En la actualidad hay muchas empresas que utilizan APIs, diseñadas para ser canales de comunicación sencillos y rápidos entre distintas plataformas. Pero los ciberdelincuentes las han identificado como posible vector de ataque, y las usan con frecuencia para llevar a cabo sus fechorías online. Así está reflejado en el informe API: The Attack Surface That Connects Us All (API: La superficie de ataque que nos conecta a todos), de Akamai, que señala que la prioridad que se está dando por su comodidad en el uso a las APIs, que se han convertido en esenciales para muchas empresas, también las ha convertido en un objetivo para los atacantes, y que es un error asumir que son seguras. De hecho, según la consultora Gartner, las APIs serán el vector de ataque más frecuente para 2022.
Spring Book es un framework dependiente de APIs bastante popular para el desarrollo de aplicaciones web. Akamai probó 5.000 apps web de Spring Book, y descubrió que todas tenían al menos una vulnerabilidad. Alrededor del 86% de las vulnerabilidades detectadas permitían a los atacantes inyectar código malicioso en los datos o falsificar los datos de conexión. Además, un 68% liberaban recursos antes de que estuvieran disponibles para ser reutilizados. Y un 47% tenían contraseñas que no podían cambiarse.
Akamai ha constatado también que las llamadas a APIs representan el 83% del tráfico web, y la mayoría del tráfico de APIs corresponde a aplicaciones personalizadas, que son el resultado de transformaciones digitales y del despliegue de aplicaciones basado en la nube.

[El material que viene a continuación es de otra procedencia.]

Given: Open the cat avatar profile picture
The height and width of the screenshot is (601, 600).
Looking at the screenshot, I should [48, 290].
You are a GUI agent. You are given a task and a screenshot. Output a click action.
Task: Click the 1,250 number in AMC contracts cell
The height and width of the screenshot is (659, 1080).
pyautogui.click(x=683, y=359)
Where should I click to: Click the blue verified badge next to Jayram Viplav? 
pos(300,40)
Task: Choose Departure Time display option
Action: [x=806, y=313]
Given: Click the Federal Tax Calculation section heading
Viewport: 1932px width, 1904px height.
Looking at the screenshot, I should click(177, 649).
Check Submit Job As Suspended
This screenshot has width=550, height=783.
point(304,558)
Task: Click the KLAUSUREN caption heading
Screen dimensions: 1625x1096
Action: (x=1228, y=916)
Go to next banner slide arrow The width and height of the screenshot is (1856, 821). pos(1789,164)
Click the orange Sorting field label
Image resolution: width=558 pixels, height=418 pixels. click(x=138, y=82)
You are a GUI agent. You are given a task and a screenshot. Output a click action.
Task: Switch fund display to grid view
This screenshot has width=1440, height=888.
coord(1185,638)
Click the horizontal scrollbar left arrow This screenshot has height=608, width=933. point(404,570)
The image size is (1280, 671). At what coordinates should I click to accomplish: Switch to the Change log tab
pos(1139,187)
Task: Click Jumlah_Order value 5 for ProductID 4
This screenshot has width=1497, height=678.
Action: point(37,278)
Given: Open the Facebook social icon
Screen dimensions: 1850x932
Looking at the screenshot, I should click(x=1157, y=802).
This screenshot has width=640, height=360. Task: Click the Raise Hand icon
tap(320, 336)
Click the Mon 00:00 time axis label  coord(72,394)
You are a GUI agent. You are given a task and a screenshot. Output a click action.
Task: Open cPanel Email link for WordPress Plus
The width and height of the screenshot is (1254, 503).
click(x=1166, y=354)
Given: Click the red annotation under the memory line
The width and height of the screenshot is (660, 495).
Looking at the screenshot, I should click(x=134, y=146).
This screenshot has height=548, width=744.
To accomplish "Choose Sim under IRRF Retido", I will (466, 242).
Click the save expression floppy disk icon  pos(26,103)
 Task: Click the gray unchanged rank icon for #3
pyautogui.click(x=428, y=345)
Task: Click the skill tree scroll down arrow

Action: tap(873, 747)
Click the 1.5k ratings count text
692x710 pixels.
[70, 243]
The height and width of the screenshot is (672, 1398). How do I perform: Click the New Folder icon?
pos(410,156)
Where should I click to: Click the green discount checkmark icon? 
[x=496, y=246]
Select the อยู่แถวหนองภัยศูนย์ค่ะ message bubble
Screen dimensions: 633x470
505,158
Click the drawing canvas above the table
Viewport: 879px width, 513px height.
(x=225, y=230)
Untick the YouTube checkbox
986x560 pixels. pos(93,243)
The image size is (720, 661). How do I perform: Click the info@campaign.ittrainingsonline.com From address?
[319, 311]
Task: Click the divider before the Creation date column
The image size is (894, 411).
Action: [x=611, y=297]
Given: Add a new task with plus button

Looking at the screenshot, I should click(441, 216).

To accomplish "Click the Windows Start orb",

Por otro lado, la seguridad de API se relega a un puesto secundario a la hora de lanzar aplicaciones al mercado, y muchas organizaciones se apoyan en soluciones de seguridad de red convencionales para protegerlas, sin que estén diseñadas para proteger la superficie de ataque más amplia que las APIs pueden exponer.
Para realizar el informe, Akamai ha revisado 18 meses de tráfico de ataques de enero de 2020 a junio de 2021, lo que ha hecho que descubra más de 11.000 millones de intentos de ataque, con 6.200 millones de intentos registrados, la inyección de SQL sigue siendo el ataque más frecuente, seguido por la Inclusión local de archivos, con 3.300 millones de ataques, y el scripting entre sitios (XSS) en tercer puesto con 1.019 millones de intentos. Esto lleva a que el 88,7% de los ataques web empleen las vulnerabilidades de API comunes SQLi y LFI.
Además, los ataques de stuffing (relleno) de credenciales rastreado entre enero de 2020 y junio de 2021 se mantuvo estable, con picos de un día de 1.000 millones de ataques registrados en enero de 2021 y mayo de 2021. Estados Unidos fue el país objetivo en más ocasiones de los ataques durante el periodo, con seis veces de tráfico más que Reino Unido, que quedó segundo en la clasificación. Estados Unidos encabezó también la lista de fuentes de ataques, con cuatro veces más cantidad de tráfico que Rusia, que ocupa el segundo puesto.
El informe también recoge que el tráfico de ataques DDoS se ha mantenido en 2021 hasta ahora, con picos registrados en el primer trimestre de 2021. Así, en enero pasado, Akamai registró 190 eventos de DDoS en un solo día, seguidos de 183 otro en marzo.
Steve Ragan, Investigador de seguridad de Akamai, señala que «de autenticaciones rotas y fallos de inyección a simples fallos de configuración, hay numerosas preocupaciones por la seguridad de las APIs para cualquiera que desarrolle una aplicación conectada a Internet. Los ataques de APIs, por un lado, pasan desapercibidos en cuanto a detección, y cuando se detectan, no se comunican lo suficiente. Mientras que los ataques DDoS y de ransomware reciben mucha importancia, los que se hacen a APIs no reciben el mismo nivel de atención, en gran parte porque los criminales usan las APIs de manera menos aparatosa que un ataque de ransomware bien ejecutado, pero eso no quiere decir que haya que ignorarlos«.
Parte del problema reside en que las APIs están a menudo escondidas en apps móviles, lo que lleva a la creencia de que están a salvo de manipulaciones, y los desarrolladores asumen que los usuarios solo van a interactuar con las APIs a través de la interfaz de usuario móvil, pero según el informe, ese no es el caso.